Like those Christmas shopping receipts piling up

Now that our house renovation has begun in earnest (you’ll be reading about that in upcoming posts), the delivery order invoices are creating a file.

I do wonder if I’ll be able to make sense of them at some future time. They’re more cryptic than many of my poems.

Consider “¾ T&G Advantech 4×8.” What? That’s tongue-and-groove plywood. Forget the price, per unit or all together. They do make those martinis in Manhattan look cheap. Not that I’m going there.

Reflecting on ‘people from away’

That is, PFAs, as we’re known among the locals.

I haven’t encountered the negative reaction some report, but feel myself among those warmly welcomed.

Part of it is, I believe, an openness to approach what’s here without wanting to totally “improve” it. I mean, if you can’t stand the smell of cow manure, you shouldn’t move into farm country. Or, for much of Maine, the stench of a paper mill.

That doesn’t mean we don’t have a lot to contribute, but we need to be respectful in acknowledging what’s attracted us as well as the dirty work that needs to be done. You know, the equivalent of washing dishes.

Or loving someone warts and all.

Along with a dirge

Touring a Roman Catholic church that’s known for its graves, the ones inside around the sanctuary and in chambers off to the side and, presumably, in the basement. The ceiling is relatively low and the dominant color a light yellow. Feels something like a Mount Auburn Cemetery and may have been surrounded by the like.

Noticing a man who’s obviously perplexed (he may have even been in clerical garb, I now sense), I approach and offer my help. He has a map that may simply have some directions, but he’s looking for such-and-such Avenue. Together we circle the inside of the building and come upon a stone wall that’s been painted black and both agree that’s where we should have found his destination. We’re both baffled.
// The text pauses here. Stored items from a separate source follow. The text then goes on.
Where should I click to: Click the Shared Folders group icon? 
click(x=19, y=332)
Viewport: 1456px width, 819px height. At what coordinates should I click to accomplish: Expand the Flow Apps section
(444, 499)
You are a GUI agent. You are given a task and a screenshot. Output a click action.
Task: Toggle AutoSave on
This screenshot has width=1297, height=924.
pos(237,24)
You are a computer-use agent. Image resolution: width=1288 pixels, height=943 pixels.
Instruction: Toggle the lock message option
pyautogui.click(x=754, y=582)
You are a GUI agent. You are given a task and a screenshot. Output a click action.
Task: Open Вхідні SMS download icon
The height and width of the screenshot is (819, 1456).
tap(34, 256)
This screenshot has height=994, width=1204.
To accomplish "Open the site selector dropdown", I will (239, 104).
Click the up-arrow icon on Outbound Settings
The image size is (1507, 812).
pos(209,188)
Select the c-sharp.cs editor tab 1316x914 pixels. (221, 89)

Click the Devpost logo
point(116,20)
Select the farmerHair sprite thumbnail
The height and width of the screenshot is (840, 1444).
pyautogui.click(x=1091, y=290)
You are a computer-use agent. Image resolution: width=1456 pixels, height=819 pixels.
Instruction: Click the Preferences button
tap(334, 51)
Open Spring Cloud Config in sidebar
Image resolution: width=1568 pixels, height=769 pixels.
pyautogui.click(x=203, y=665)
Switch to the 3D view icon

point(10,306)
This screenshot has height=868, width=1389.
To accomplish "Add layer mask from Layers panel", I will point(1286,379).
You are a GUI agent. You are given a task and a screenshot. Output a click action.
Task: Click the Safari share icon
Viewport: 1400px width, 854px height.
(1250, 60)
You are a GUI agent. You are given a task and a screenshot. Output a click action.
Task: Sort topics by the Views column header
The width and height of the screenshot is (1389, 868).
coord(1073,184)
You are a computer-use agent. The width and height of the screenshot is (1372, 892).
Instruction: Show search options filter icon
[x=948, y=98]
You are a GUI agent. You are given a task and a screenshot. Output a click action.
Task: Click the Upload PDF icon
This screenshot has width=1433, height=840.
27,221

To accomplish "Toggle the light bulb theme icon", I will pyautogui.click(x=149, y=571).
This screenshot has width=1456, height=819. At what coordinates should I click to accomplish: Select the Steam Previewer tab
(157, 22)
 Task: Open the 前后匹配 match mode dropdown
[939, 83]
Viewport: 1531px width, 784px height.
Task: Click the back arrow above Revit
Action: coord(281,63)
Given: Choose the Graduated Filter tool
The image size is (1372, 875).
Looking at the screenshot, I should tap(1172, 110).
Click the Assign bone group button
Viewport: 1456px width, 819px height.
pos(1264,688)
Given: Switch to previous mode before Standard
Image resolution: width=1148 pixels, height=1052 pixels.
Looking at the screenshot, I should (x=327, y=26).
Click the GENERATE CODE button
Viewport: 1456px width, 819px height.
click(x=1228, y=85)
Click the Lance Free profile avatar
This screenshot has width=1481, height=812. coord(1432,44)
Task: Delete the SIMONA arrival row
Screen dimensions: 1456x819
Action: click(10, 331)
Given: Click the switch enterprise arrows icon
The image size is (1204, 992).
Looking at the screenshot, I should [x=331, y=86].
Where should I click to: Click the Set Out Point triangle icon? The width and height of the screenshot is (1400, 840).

We then join a small group in a chapel or, considering the slanted floor, lecture hall auditorium where a nun’s doing an end-of-tour kind of Q&A session. She keeps overlooking any questions hands up from either me or the man; I’m three rows back and in the center, he’s at the back about four rows behind me. Finally, I shout out my question about the black wall. “It’s the Williams family,” she answers, as if everyone should know they owned the property long before the church was erected.

We scatter to make way for some kind of ecumenical program in the sanctuary that evening.

Our Greek Orthodox priest is already there, sitting on the floor, his back to the wall, with his family.